The problem: Using --limit 1 on the worker forces entire flow runs to be
sequential. But often only specific tasks need limits—other tasks could overlap.
The solution: Use Global Concurrency Limits
with worker-specific names. GCLs are coordinated by the Prefect server, so they
work across the separate subprocesses that each flow run executes in.
Example: Image processing with ML inference
Consider a pipeline that processes images through an ML model:
- Download image — network-bound, can run many in parallel
- Run ML model — uses GPU memory, need to limit concurrent runs
- Save results — disk I/O, can run many in parallel
Without limits, if 5 flow runs hit the ML step simultaneously, they’d all try
to load the model into GPU memory and crash. With per-worker limits, only 1-2
run at a time while others wait.
Setup
import os
import time
from prefect import flow, get_run_logger, task
from prefect.concurrency.sync import concurrency
def get_worker_id() -> str:
"""
Get worker identity from environment.
Set this when starting the worker:
WORKER_ID=gpu-1 prefect worker start --pool ml-pool
"""
return os.getenv("WORKER_ID", "default")
Tasks without limits
These tasks don’t contend for limited resources, so they run freely.
@task
def download_image(image_id: int) -> dict:
"""Download an image from storage.

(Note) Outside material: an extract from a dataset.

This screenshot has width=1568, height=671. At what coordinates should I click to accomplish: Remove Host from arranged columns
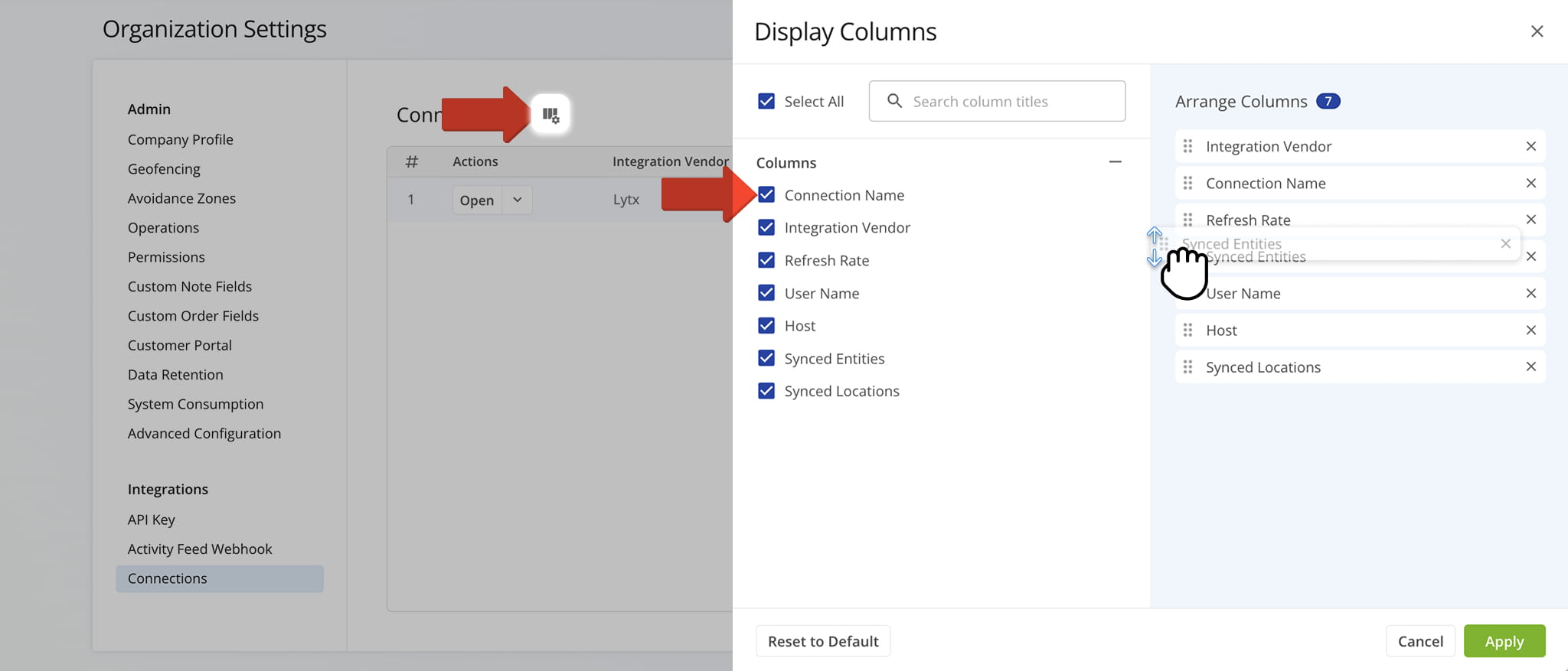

Network-bound, no local resource contention."""
logger = get_run_logger()
logger.info(f"Image {image_id}: downloading...")
time.sleep(1) # simulate download
return {"image_id": image_id, "path": f"/tmp/image_{image_id}.jpg"}
@task
def save_results(data: dict) -> str:
"""Save processed results. Fast operation, no limits needed."""
logger = get_run_logger()
logger.info(f"Image {data['image_id']}: saving results...")
time.sleep(0.5)
return f"processed-{data['image_id']}"
Task with per-worker limit
This task uses a local resource (GPU) that can only handle limited concurrent
usage. The limit is scoped to this worker so each machine has independent limits.
@task
def run_ml_model(data: dict) -> dict:
"""
Run image through ML model.
GPU memory is limited—only 1-2 can run at once per worker machine.
Uses a Global Concurrency Limit scoped to this worker's identity.
"""
logger = get_run_logger()
worker_id = get_worker_id()
image_id = data["image_id"]
# Limit key includes worker ID: each worker has its own limit
with concurrency(f"gpu:{worker_id}", occupy=1):
logger.info(f"Image {image_id}: running ML inference (GPU)...")
time.sleep(3) # simulate model inference
return {**data, "predictions": [0.9, 0.1]}
The flow
@flow(log_prints=True)
def process_image(image_id: int = 1) -> str:
"""
Process an image through the ML pipeline.
When multiple instances run concurrently on the same worker:
- download and save tasks overlap freely
- run_ml_model tasks are limited by the per-worker GPU concurrency limit
"""
logger = get_run_logger()
logger.info(f"Processing image {image_id} on worker '{get_worker_id()}'")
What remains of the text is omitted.